Found in Translation: ‘Thus Were Their Faces’ by Silvina Ocampo

Silvina Ocampo (1903-1993) is little known in the English-speaking world. As the film-maker Edgardo Cozarinsky remarked, she was ‘for decades the best-kept secret of Argentine letters’. During her lifetime, she was intimately surrounded by leading lights of twentieth century Argentine literature — her husband was Adolfo Bioy Casares, their best man was none other than Jorge Luis Borges, and her sister Victoria Ocampo ran the literary journal and publishing house Sur.

Silvina Ocampo
Silvina Ocampo [Source: Wikimedia Commons | Photo taken by Bioy Casares, published in the magazine Pajaro de fuego]
Ocampo could be described as a genius nestled among geniuses. But it is only recently that her works have become readily available in English. A small selection of her corpus had been translated previously — some of her stories were published in English in 1988. Nonetheless, despite a small group of devoted fans, she remained an author of whom few had heard. Then in 2015, her Selected Poems (translated by Jason Weiss) were published by NYRB in 2015, the first collection of her poetry to ever appear in English. Thus Were Their Faces, a collection of forty-four short stories sensitively translated by Daniel Balderston, appeared alongside the Poems in May 2015.

From Thus Were Their Faces, drawn from anthologies spanning the whole of her literary career, it becomes clear that Ocampo had a remarkable astuteness about our behaviour as humans and the self-created nightmares which haunt us. Whilst it is possible to classify these stories as falling within the genres of Magic Realism and modernism, Ocampo takes her stories to much stranger, darker places: perhaps the unnerving aspect of her stories is how meticulously she cuts too close to the bone for comfort. It is little wonder that the judges for Argentina’s National Prize for Literature in 1979 found her work ‘too cruel’ for a prize.

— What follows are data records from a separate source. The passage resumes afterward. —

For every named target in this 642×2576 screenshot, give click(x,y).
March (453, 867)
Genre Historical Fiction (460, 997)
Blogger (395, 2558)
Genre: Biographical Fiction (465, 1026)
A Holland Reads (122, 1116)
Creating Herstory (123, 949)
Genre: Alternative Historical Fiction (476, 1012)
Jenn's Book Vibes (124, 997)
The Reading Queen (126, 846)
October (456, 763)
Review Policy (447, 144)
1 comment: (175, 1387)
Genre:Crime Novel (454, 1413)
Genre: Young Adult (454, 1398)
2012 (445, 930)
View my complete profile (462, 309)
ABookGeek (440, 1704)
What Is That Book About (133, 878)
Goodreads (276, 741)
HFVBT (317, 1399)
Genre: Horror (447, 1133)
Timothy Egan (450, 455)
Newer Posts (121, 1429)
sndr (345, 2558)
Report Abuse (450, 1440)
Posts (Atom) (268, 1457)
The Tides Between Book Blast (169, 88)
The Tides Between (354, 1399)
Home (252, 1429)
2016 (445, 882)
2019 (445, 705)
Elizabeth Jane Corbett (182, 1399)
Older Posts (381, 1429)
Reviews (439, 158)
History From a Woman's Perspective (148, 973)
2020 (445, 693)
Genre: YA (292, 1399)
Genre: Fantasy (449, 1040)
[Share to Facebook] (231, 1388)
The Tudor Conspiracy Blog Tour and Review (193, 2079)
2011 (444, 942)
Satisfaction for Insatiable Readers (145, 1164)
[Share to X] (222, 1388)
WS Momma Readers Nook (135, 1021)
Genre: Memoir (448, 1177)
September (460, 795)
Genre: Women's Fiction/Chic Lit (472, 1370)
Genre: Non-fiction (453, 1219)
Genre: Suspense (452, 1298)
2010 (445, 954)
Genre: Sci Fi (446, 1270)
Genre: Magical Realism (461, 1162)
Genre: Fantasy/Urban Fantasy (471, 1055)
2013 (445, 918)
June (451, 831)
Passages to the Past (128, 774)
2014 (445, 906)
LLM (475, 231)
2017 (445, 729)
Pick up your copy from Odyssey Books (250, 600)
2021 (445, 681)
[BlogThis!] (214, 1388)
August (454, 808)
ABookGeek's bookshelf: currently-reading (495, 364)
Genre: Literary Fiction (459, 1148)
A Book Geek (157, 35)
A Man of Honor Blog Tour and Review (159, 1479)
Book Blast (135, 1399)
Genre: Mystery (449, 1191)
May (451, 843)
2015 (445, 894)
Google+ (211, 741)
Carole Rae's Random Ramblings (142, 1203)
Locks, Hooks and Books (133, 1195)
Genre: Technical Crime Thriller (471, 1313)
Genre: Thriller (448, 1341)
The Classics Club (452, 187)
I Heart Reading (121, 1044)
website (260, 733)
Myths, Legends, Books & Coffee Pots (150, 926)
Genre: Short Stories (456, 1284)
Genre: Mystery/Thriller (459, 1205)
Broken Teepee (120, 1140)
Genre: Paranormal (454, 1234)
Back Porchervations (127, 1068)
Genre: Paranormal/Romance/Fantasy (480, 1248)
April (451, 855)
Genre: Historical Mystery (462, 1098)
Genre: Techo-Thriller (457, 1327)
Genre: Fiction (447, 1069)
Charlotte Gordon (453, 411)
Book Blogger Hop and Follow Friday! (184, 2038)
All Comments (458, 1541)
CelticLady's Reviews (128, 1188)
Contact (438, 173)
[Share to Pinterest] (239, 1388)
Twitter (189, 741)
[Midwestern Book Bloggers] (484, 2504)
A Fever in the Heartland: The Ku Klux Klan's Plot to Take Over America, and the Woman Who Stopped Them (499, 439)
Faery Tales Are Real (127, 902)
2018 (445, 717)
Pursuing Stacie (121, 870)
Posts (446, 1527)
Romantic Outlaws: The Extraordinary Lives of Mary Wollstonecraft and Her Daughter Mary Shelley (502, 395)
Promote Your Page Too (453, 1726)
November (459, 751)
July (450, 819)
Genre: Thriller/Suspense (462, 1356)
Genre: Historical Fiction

Cruelty and the nature of those who commit cruelty are themes that run throughout these brutal, yet forgiving, stories. The narrator of ‘The Impostor’ muses, after throwing a stone at a cat, ‘… how cruel people can be when they are afraid’. I’m tempted to recall an early scene in Brontë’s Wuthering Heights in which Lockwood justifies his actions by stating ‘Terror made me cruel’. However, Ocampo offers no reassurance that cruelty can be traced back to unheimliche passions or ghostly visions, comfortingly detached from our everyday experience of life: after a man murders someone in ‘The Fury’, he dispassionately comments ‘to avoid a scandal, I managed to commit a crime.’ It is a blackly humorous statement that rings too piercingly true for us to laugh. The characters in Ocampo’s stories seem to be driven to cruelty almost inexplicably, as if by pre-ordination, yet gruesome acts are preceded by human, all too human, compulsions. Ocampo is merciless in her exposition of us, but perhaps she forgives us the same time: we don’t know if we are helpless or not, reading these stories. Ocampo does not spare herself from this exposition, as she asked of herself in an anthology’s introduction, ‘Will we always be students of ourselves?’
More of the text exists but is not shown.